THE TOWN FOP.
p. 15 Mrs. Celinda Dresswell. Dresswell was obviously the original name of Friendlove, and Mrs. Behn forgot to alter her MS. at this passage. The same oversight occurs later in the act when Bellmour says ’. must rely on Dresswell’s friendship,’ (p. 20).
p. 18 Glass Coach. Coaches with glasses were a recent invention and very fashionable amongst the courtiers and ladies of the Restoration. De Grammont tells in his Memoirs how he presented a French calash with glasses to the King, and how, after the Queen and the Duchess of York, had publicly appeared in it, a battle royal took place between Lady Castlemaine and Miss Stewart as to which of the two should first be seen therein on a fine day in Hyde Park. The Ultimum Vale of John Carleton (4to, 1663) says, ‘I could wish her coach … made of the new fashion, with glass, very stately, … was come for me.’
p. 20 Tom Dove. A well-known bear so named and exhibited at the Bear Garden. Besides this passage there are four other allusions to him to be found. Dryden’s Epilogue to the King and Queen at the Union of the Two Companies, 1682, has:—
Then for your lacquies …
They roar so loud, you’d think behind the stairs,
Tom Dove, and all the brotherhood of bears.
His prologue to Vanbrugh’s alteration of The Pilgrim (1700) begins:—
How wretched is the fate of those who write!
Brought muzzled to the stage, for fear they bite;
Where, like Tom Dove, they stand the common foe.
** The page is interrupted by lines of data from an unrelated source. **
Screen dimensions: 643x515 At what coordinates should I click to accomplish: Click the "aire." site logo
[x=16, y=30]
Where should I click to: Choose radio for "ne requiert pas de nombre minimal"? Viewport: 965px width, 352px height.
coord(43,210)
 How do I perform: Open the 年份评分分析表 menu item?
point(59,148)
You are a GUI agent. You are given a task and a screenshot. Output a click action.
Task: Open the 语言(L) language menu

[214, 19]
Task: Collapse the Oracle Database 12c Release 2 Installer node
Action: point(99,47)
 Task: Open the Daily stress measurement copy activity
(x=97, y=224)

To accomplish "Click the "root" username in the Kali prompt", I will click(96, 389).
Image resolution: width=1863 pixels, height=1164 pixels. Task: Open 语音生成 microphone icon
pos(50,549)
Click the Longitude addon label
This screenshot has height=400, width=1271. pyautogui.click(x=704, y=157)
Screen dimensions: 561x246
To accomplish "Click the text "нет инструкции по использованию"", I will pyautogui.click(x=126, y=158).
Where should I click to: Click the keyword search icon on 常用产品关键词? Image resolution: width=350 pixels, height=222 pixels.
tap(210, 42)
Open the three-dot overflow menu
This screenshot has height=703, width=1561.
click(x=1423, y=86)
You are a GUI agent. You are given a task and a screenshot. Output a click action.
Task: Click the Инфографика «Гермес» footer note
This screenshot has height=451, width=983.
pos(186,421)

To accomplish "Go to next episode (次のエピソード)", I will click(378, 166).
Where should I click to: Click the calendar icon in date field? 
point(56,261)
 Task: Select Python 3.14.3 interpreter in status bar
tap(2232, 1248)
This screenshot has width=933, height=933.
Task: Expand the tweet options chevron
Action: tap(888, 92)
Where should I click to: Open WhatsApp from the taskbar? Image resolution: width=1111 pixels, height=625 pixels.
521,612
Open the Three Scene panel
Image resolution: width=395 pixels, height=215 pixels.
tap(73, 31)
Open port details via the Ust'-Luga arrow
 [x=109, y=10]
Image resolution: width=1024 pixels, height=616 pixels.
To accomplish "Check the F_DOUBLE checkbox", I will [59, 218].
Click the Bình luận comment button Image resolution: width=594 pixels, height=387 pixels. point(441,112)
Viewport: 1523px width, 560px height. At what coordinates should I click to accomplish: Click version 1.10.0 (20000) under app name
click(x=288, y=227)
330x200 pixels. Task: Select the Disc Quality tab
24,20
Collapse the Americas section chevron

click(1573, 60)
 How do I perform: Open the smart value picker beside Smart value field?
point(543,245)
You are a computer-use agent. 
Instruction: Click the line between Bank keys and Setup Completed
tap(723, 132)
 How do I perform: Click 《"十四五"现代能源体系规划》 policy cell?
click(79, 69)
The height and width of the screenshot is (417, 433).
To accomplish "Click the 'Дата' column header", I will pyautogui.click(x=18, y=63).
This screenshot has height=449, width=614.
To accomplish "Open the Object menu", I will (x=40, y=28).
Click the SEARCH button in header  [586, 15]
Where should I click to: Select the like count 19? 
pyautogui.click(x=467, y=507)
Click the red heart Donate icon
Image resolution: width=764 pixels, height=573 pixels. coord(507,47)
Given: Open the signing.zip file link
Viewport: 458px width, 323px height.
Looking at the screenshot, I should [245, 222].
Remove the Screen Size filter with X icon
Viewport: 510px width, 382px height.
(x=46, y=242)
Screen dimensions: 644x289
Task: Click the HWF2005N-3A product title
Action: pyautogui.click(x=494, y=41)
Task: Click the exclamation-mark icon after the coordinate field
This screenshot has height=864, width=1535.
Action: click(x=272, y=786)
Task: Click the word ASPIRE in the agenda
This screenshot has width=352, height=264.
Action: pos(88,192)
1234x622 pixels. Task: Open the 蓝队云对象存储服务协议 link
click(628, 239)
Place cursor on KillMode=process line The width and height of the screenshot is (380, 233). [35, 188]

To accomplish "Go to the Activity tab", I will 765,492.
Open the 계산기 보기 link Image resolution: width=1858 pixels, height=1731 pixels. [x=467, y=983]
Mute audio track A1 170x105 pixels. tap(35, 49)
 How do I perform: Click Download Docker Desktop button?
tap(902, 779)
In Southerne’s The Maid’s Last Prayer (1693) Act ii, II, Granger on receiving an invitation to dinner cries: ‘Zounds! a man had as good be ty’d to a stake and baited like Tom Dove on Easter Monday as be the necessary appurtenance of a great man’s table!’ D’Urfey in the epilogue (spoken by Verbruggen) to Robert Gould’s The Rival Sisters; or, The Violence of Love, produced at Drury Lane in 1696, writes:—
When the dull Crowd, unskilled in these Affairs,
To day wou’d laugh with us, to morrow with the Bears:
Careless which Pastime did most Witty prove,
Or who pleas’d best, Tom Poet, or Tom Dove.